--- START ---
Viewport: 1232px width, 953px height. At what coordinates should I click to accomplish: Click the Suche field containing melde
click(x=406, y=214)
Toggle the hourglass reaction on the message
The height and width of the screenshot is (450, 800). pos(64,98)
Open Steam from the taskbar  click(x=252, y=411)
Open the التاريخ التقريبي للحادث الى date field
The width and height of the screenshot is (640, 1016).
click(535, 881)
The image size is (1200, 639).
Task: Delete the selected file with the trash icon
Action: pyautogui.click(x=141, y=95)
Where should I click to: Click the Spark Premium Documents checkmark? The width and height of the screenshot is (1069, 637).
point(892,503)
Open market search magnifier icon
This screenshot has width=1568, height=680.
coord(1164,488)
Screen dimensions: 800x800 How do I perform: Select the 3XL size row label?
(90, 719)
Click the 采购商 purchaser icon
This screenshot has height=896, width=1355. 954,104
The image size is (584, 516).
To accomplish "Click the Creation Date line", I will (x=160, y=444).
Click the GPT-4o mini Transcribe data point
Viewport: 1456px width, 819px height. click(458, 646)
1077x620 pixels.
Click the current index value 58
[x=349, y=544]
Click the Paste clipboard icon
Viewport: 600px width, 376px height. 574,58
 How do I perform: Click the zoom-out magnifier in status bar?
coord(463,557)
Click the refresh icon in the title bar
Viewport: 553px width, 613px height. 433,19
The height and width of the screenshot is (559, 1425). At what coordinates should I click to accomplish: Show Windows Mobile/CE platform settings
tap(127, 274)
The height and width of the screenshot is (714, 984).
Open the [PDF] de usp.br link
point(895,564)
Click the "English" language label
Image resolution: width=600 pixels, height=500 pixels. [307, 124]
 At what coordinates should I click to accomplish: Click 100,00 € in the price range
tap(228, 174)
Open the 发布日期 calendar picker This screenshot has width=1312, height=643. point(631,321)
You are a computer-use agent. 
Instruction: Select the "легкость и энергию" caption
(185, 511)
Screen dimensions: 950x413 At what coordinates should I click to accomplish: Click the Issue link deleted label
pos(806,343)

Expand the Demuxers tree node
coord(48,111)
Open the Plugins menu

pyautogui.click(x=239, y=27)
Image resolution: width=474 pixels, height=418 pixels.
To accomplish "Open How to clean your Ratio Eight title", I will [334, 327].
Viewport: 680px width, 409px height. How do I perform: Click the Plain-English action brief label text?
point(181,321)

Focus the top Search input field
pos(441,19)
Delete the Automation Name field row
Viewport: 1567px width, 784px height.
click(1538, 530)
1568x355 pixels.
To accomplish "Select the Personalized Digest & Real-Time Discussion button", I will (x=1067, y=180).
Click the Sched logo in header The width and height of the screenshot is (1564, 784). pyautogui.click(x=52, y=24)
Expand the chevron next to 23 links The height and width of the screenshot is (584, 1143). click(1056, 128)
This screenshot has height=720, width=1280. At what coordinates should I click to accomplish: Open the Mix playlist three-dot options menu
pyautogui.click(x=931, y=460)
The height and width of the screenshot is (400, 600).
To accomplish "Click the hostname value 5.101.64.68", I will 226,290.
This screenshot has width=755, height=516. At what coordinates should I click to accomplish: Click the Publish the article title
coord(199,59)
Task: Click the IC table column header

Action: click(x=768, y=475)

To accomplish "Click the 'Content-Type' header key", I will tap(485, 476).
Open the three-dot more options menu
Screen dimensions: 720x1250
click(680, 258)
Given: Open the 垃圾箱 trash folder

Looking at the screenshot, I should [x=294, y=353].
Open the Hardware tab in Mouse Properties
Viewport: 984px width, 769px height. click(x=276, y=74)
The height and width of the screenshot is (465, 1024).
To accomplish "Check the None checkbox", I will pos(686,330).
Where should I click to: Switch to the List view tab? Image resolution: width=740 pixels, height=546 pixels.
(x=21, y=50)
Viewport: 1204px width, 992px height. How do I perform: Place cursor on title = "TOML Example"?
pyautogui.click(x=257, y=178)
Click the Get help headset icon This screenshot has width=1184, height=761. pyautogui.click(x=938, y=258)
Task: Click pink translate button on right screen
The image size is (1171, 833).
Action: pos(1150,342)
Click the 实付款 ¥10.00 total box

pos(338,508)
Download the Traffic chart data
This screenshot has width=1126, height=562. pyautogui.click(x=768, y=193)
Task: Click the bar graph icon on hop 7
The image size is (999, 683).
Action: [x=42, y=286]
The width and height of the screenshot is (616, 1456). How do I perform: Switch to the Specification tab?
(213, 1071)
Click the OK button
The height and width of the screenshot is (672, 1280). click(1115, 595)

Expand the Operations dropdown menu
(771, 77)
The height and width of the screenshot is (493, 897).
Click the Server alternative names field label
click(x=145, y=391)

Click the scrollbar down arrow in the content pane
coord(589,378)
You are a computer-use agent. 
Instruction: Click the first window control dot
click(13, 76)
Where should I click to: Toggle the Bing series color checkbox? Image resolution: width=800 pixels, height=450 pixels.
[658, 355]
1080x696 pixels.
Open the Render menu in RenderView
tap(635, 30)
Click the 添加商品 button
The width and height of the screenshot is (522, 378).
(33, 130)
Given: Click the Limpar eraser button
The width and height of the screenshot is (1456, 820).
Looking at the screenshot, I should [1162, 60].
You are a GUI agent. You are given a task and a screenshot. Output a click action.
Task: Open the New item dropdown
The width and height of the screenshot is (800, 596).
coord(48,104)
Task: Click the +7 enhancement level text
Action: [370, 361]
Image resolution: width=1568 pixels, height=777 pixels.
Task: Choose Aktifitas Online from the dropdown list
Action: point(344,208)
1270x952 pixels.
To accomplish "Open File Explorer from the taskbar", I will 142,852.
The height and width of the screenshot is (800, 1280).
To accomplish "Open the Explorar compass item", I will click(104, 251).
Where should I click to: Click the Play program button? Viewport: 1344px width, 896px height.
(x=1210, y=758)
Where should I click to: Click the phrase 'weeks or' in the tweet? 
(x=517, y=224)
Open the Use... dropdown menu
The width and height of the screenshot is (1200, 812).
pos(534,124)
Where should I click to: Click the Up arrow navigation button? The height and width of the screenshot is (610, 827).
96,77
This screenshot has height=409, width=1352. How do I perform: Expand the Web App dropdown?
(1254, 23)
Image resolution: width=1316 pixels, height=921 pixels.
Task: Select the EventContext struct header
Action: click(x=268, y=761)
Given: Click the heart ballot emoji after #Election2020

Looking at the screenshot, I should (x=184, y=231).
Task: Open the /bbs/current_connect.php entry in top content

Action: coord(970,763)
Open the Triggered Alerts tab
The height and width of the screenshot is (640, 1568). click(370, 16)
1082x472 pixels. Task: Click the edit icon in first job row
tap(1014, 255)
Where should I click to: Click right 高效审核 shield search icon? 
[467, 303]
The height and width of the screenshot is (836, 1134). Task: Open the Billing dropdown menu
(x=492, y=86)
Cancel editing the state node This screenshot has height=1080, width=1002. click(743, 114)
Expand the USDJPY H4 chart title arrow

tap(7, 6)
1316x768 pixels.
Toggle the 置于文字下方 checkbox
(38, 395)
--- END ---
PROBLEM TO WORK ON:
Restate the material above word for word, leaving nothing out.

RESPONSE TO THE TASK:
Viewport: 1232px width, 953px height. At what coordinates should I click to accomplish: Click the Suche field containing melde
click(x=406, y=214)
Toggle the hourglass reaction on the message
The height and width of the screenshot is (450, 800). pos(64,98)
Open Steam from the taskbar  click(x=252, y=411)
Open the التاريخ التقريبي للحادث الى date field
The width and height of the screenshot is (640, 1016).
click(535, 881)
The image size is (1200, 639).
Task: Delete the selected file with the trash icon
Action: pyautogui.click(x=141, y=95)
Where should I click to: Click the Spark Premium Documents checkmark? The width and height of the screenshot is (1069, 637).
point(892,503)
Open market search magnifier icon
This screenshot has width=1568, height=680.
coord(1164,488)
Screen dimensions: 800x800 How do I perform: Select the 3XL size row label?
(90, 719)
Click the 采购商 purchaser icon
This screenshot has height=896, width=1355. 954,104
The image size is (584, 516).
To accomplish "Click the Creation Date line", I will (x=160, y=444).
Click the GPT-4o mini Transcribe data point
Viewport: 1456px width, 819px height. click(458, 646)
1077x620 pixels.
Click the current index value 58
[x=349, y=544]
Click the Paste clipboard icon
Viewport: 600px width, 376px height. 574,58
 How do I perform: Click the zoom-out magnifier in status bar?
coord(463,557)
Click the refresh icon in the title bar
Viewport: 553px width, 613px height. 433,19
The height and width of the screenshot is (559, 1425). At what coordinates should I click to accomplish: Show Windows Mobile/CE platform settings
tap(127, 274)
The height and width of the screenshot is (714, 984).
Open the [PDF] de usp.br link
point(895,564)
Click the "English" language label
Image resolution: width=600 pixels, height=500 pixels. [307, 124]
 At what coordinates should I click to accomplish: Click 100,00 € in the price range
tap(228, 174)
Open the 发布日期 calendar picker This screenshot has width=1312, height=643. point(631,321)
You are a computer-use agent. 
Instruction: Select the "легкость и энергию" caption
(185, 511)
Screen dimensions: 950x413 At what coordinates should I click to accomplish: Click the Issue link deleted label
pos(806,343)

Expand the Demuxers tree node
coord(48,111)
Open the Plugins menu

pyautogui.click(x=239, y=27)
Image resolution: width=474 pixels, height=418 pixels.
To accomplish "Open How to clean your Ratio Eight title", I will [334, 327].
Viewport: 680px width, 409px height. How do I perform: Click the Plain-English action brief label text?
point(181,321)

Focus the top Search input field
pos(441,19)
Delete the Automation Name field row
Viewport: 1567px width, 784px height.
click(1538, 530)
1568x355 pixels.
To accomplish "Select the Personalized Digest & Real-Time Discussion button", I will (x=1067, y=180).
Click the Sched logo in header The width and height of the screenshot is (1564, 784). pyautogui.click(x=52, y=24)
Expand the chevron next to 23 links The height and width of the screenshot is (584, 1143). click(1056, 128)
This screenshot has height=720, width=1280. At what coordinates should I click to accomplish: Open the Mix playlist three-dot options menu
pyautogui.click(x=931, y=460)
The height and width of the screenshot is (400, 600).
To accomplish "Click the hostname value 5.101.64.68", I will 226,290.
This screenshot has width=755, height=516. At what coordinates should I click to accomplish: Click the Publish the article title
coord(199,59)
Task: Click the IC table column header

Action: click(x=768, y=475)

To accomplish "Click the 'Content-Type' header key", I will tap(485, 476).
Open the three-dot more options menu
Screen dimensions: 720x1250
click(680, 258)
Given: Open the 垃圾箱 trash folder

Looking at the screenshot, I should [x=294, y=353].
Open the Hardware tab in Mouse Properties
Viewport: 984px width, 769px height. click(x=276, y=74)
The height and width of the screenshot is (465, 1024).
To accomplish "Check the None checkbox", I will pos(686,330).
Where should I click to: Switch to the List view tab? Image resolution: width=740 pixels, height=546 pixels.
(x=21, y=50)
Viewport: 1204px width, 992px height. How do I perform: Place cursor on title = "TOML Example"?
pyautogui.click(x=257, y=178)
Click the Get help headset icon This screenshot has width=1184, height=761. pyautogui.click(x=938, y=258)
Task: Click pink translate button on right screen
The image size is (1171, 833).
Action: pos(1150,342)
Click the 实付款 ¥10.00 total box

pos(338,508)
Download the Traffic chart data
This screenshot has width=1126, height=562. pyautogui.click(x=768, y=193)
Task: Click the bar graph icon on hop 7
The image size is (999, 683).
Action: [x=42, y=286]
The width and height of the screenshot is (616, 1456). How do I perform: Switch to the Specification tab?
(213, 1071)
Click the OK button
The height and width of the screenshot is (672, 1280). click(1115, 595)

Expand the Operations dropdown menu
(771, 77)
The height and width of the screenshot is (493, 897).
Click the Server alternative names field label
click(x=145, y=391)

Click the scrollbar down arrow in the content pane
coord(589,378)
You are a computer-use agent. 
Instruction: Click the first window control dot
click(13, 76)
Where should I click to: Toggle the Bing series color checkbox? Image resolution: width=800 pixels, height=450 pixels.
[658, 355]
1080x696 pixels.
Open the Render menu in RenderView
tap(635, 30)
Click the 添加商品 button
The width and height of the screenshot is (522, 378).
(33, 130)
Given: Click the Limpar eraser button
The width and height of the screenshot is (1456, 820).
Looking at the screenshot, I should [1162, 60].
You are a GUI agent. You are given a task and a screenshot. Output a click action.
Task: Open the New item dropdown
The width and height of the screenshot is (800, 596).
coord(48,104)
Task: Click the +7 enhancement level text
Action: [370, 361]
Image resolution: width=1568 pixels, height=777 pixels.
Task: Choose Aktifitas Online from the dropdown list
Action: point(344,208)
1270x952 pixels.
To accomplish "Open File Explorer from the taskbar", I will 142,852.
The height and width of the screenshot is (800, 1280).
To accomplish "Open the Explorar compass item", I will click(104, 251).
Where should I click to: Click the Play program button? Viewport: 1344px width, 896px height.
(x=1210, y=758)
Where should I click to: Click the phrase 'weeks or' in the tweet? 
(x=517, y=224)
Open the Use... dropdown menu
The width and height of the screenshot is (1200, 812).
pos(534,124)
Where should I click to: Click the Up arrow navigation button? The height and width of the screenshot is (610, 827).
96,77
This screenshot has height=409, width=1352. How do I perform: Expand the Web App dropdown?
(1254, 23)
Image resolution: width=1316 pixels, height=921 pixels.
Task: Select the EventContext struct header
Action: click(x=268, y=761)
Given: Click the heart ballot emoji after #Election2020

Looking at the screenshot, I should (x=184, y=231).
Task: Open the /bbs/current_connect.php entry in top content

Action: coord(970,763)
Open the Triggered Alerts tab
The height and width of the screenshot is (640, 1568). click(370, 16)
1082x472 pixels. Task: Click the edit icon in first job row
tap(1014, 255)
Where should I click to: Click right 高效审核 shield search icon? 
[467, 303]
The height and width of the screenshot is (836, 1134). Task: Open the Billing dropdown menu
(x=492, y=86)
Cancel editing the state node This screenshot has height=1080, width=1002. click(743, 114)
Expand the USDJPY H4 chart title arrow

tap(7, 6)
1316x768 pixels.
Toggle the 置于文字下方 checkbox
(38, 395)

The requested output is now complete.